本記事では、Solace Platformの基本やできること、解決できる課題、具体的な活用例について解説します。リアルタイムでのデータ処理にお悩みの方は、ぜひ最後までご覧ください。
Solace Platformとは?
「Solace Platform」は、企業のアプリケーションやシステム間でリアルタイムのデータ交換を実現する、イベント駆動型プラットフォームです。2001年に設立されたカナダのSolace社が開発・提供しており、世界中の大手企業で導入されています。
バッチ転送などの従来の連携とは異なる「パブリッシュ/サブスクライブモデル」を採用しており、データの送信者(パブリッシャー)と受信者(サブスクライバー)の間に仲介チャネル(イベントブローカー)が設定されています。
このモデルにより、データの送信者(パブリッシャー)と受信者(サブスクライバー)間の依存関係を減らし、疎結合による柔軟性の高いデータ連携を実現しています。
また、オンプレミスやクラウド、両社を組み合わせたハイブリッド環境など、多様なインフラに対応しているといった点も特徴のひとつです。
Solace Platformでできること【4つ】
Solace Platformでできることは、大きく区分すると「メッセージ&ストリーム」「スケール&フェデレート」「アクセスと管理」「運用と監視」の4つがあります。それぞれについて詳しくみていきましょう。
メッセージ&ストリーム
【データを適切な場所に今すぐリアルタイムで配信】
Solace Platformは、高機能な「イベントブローカー」を提供しており、企業全体にリアルタイムでデータの連携・共有ができます。
オープンAPIと各種プロトコルのネイティブサポートが強みで、さらに多様なメッセージ交換パターン・サービス品質を活用することで、必要な場所に正確な情報を届けられます。

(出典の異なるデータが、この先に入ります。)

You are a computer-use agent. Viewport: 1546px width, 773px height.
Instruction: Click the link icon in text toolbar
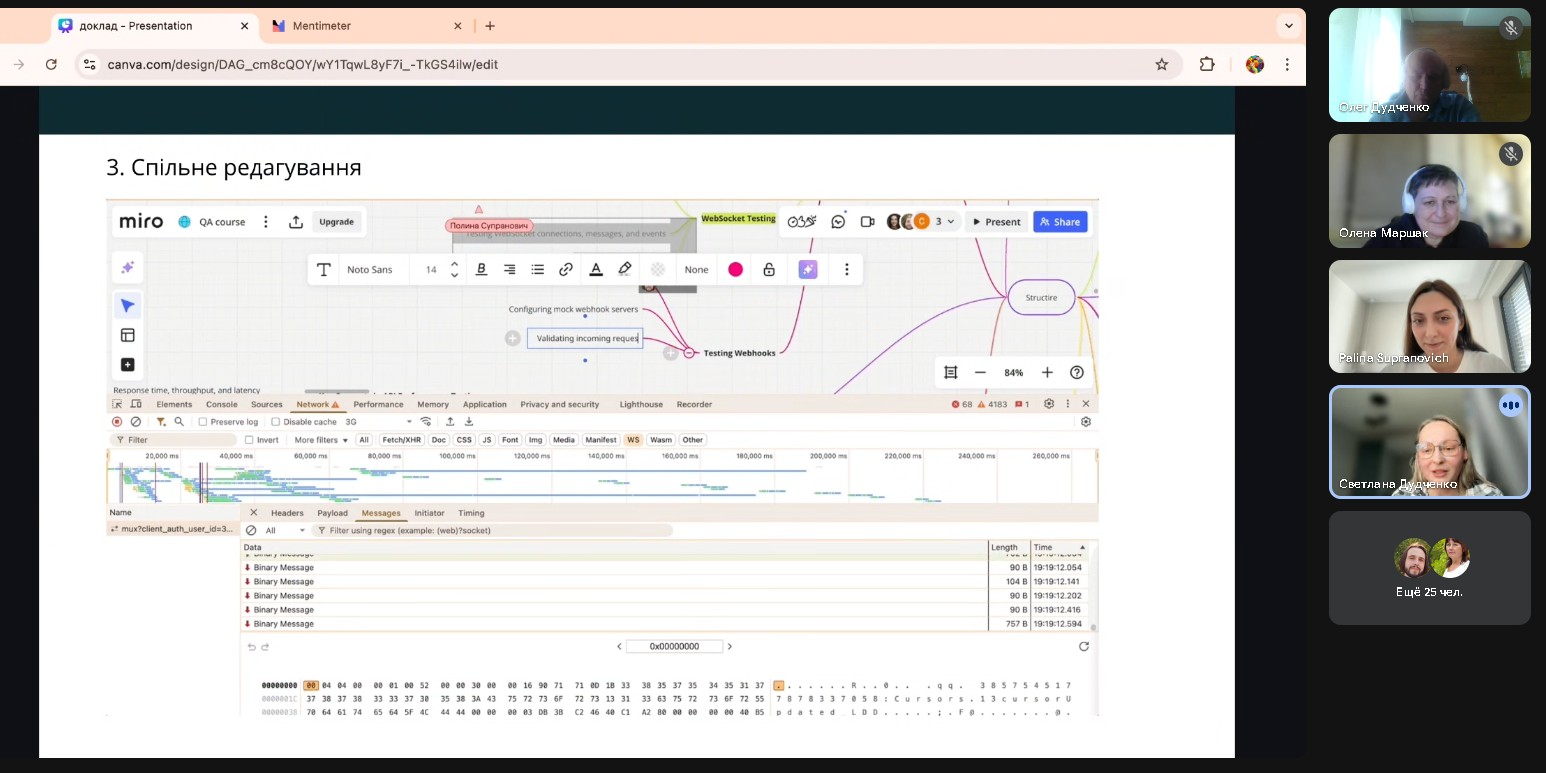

Solace Platformによるビジネスオペレーションの加速で、よりリアルタイムかつ正確に状況を認識できるようになります。
スケール&フェデレート
【クラウド・データセンター・IoTを横断してつながる】
ハイブリッド環境やマルチクラウド、オンプレミスシステム、IoTなど様々な場所にあるシステムを「Event Mesh(イベントメッシュ)」で連携します。
距離や環境に関係なく、重要なメッセージを「送達保障」で確実に届けられるのが、Solace Platformの強みです。
アクセスと管理
【イベントドリブンで発生した情報を最大限に活用】
Solace Platformは、手動でアプリケーションのパブリッシュ/サブスクライブを設定できるため、その構成を対象のイベントブローカーへプッシュできます。
Solace Platformにより、企業全体のイベントストリームへ簡単にアクセスできるようになります。
運用と監視
【イベントドリブンシステムをコントロール】
Solace Platformの統合された監視・管理ツールにより、一気通貫でデータ連携の状況を監視し、運用をサポートします。
Solace Platformで解決できる課題
多くの企業が抱えるITシステムの課題に対して、Solace Platformは効果的なアプローチができます。
ここからは、Solace Platformで解決できる4つの課題「リアルタイム更新ができない」「障害対応」「拡張要件への対応工数」「コスト感」それぞれについて詳しくみていきましょう。
リアルタイム更新ができない
データ連携のよくある課題として、データを一定期間ためてから一括で処理する「バッチ処理」を採用しており、データがリアルタイムに反映されないことがあげられます。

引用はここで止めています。